[Document]:

--

COLLABORATION SPÉCIALE

Les nouvelles les plus importantes de la semaine concernent deux appels d'offre perdus par deux promoteurs majeurs, Top Rank des États-Unis et Matchroom de la Grande-Bretagne contre deux entités régionales, No Limit Boxing d'Australie et P2M-Box Promotion d'Allemagne.

Un appel d'offre est exigé par un organisme de sanction quand le champion mondial d'une division doit affronter son aspirant obligatoire et que les promoteurs des deux boxeurs ne peuvent en venir à une entente négociée.

Lors de l'appel d'offre, tous les promoteurs membres de l'association peuvent participer à l'enchère, mais généralement, seuls les deux promoteurs des boxeurs impliqués le font.

L'appel d'offre consiste à proposer une somme d'argent que vont se partager les deux boxeurs à, habituellement, un partage de 70 % pour le champion et 30% pour l'aspirant.

Il peut y avoir des variantes à 90-10 jusqu'à 50-50 en fonction des bourses précédentes que les boxeurs impliqués ont déjà reçues ou en fonction de leur classement mondial.

Dans le cas de du WBC, il y a une autre variante alors que le premier 10 % est mis de côté et versé en bonis au gagnant et le 90 % du reste de l'argent réparti normalement à 70-30 entre le champion et l'aspirant.

Même si en principe le partage de la mise gagnante, entre les boxeurs participants, est prédéterminé selon les pourcentages expliqués plus haut, la réalité diffère un peu.

--

[Parties de l'exercice]:
(A) D'après le texte sur les appels d'offre, quel partage de la somme entre le champion et l'aspirant s'applique habituellement ?
(B) Les affirmations suivantes concordent-elles avec le texte sur les appels d'offre ? (i) Seuls les promoteurs des deux boxeurs ont le droit de participer à l'enchère. (ii) Top Rank a perdu un appel d'offre. (iii) Au WBC, le premier 10 % est versé en bonis au gagnant.
(C) Extrayez mot pour mot du texte sur les appels d'offre le passage qui s'ouvre sur les mots contenant "Même si en principe" et se termine par "diffère un peu.".

[Données fournies]:
--

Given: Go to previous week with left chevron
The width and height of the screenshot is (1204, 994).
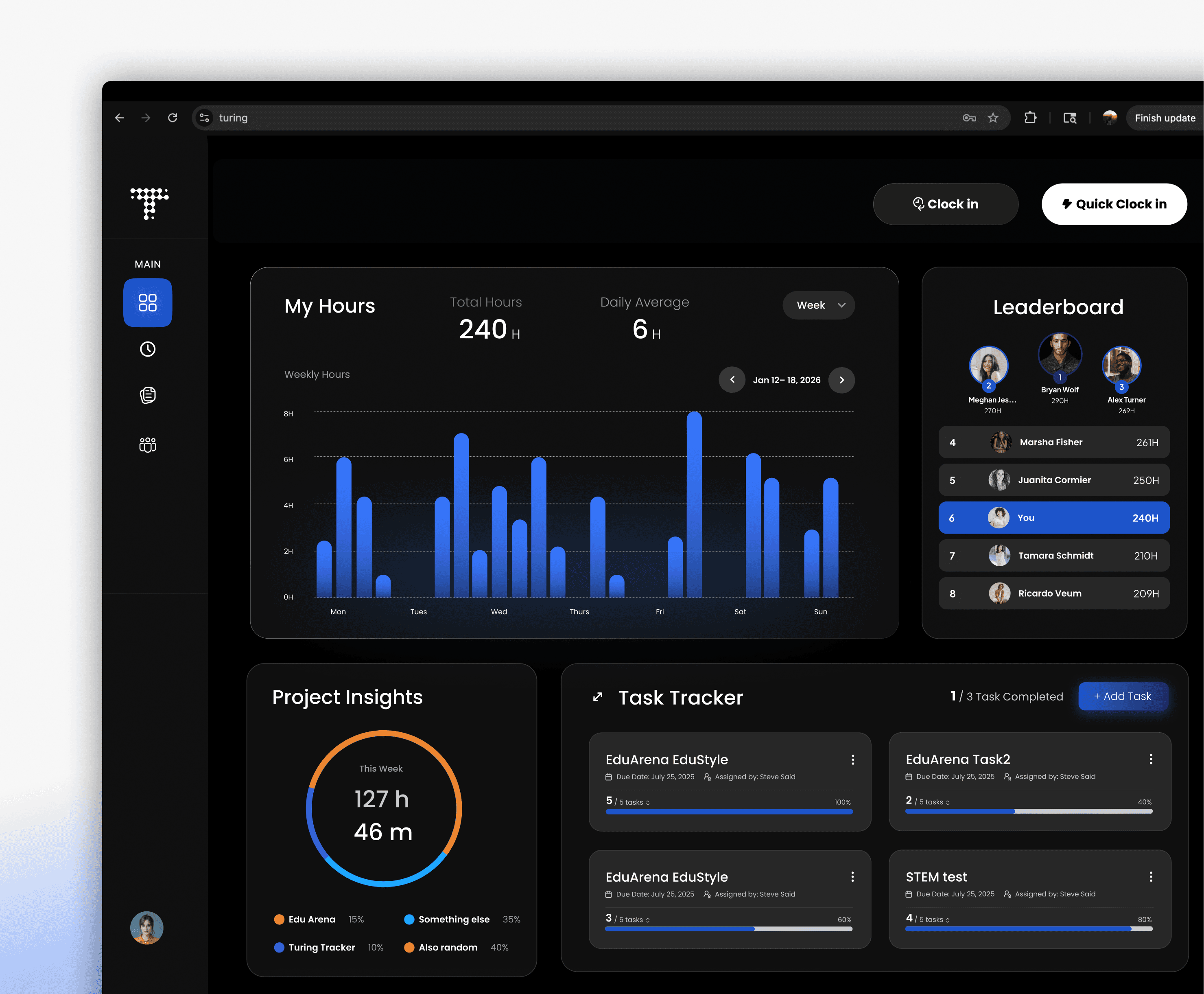Looking at the screenshot, I should pyautogui.click(x=732, y=380).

--

[Réponses par consigne]:
(A) 70 % pour le champion et 30 % pour l'aspirant.

(B)
(i) Non : « tous les promoteurs membres de l'association peuvent participer à l'enchère ».
(ii) Oui : « deux appels d'offre perdus par deux promoteurs majeurs, Top Rank des États-Unis et Matchroom de la Grande-Bretagne ».
(iii) Oui : « le premier 10 % est mis de côté et versé en bonis au gagnant ».

(C)
Même si en principe le partage de la mise gagnante, entre les boxeurs participants, est prédéterminé selon les pourcentages expliqués plus haut, la réalité diffère un peu.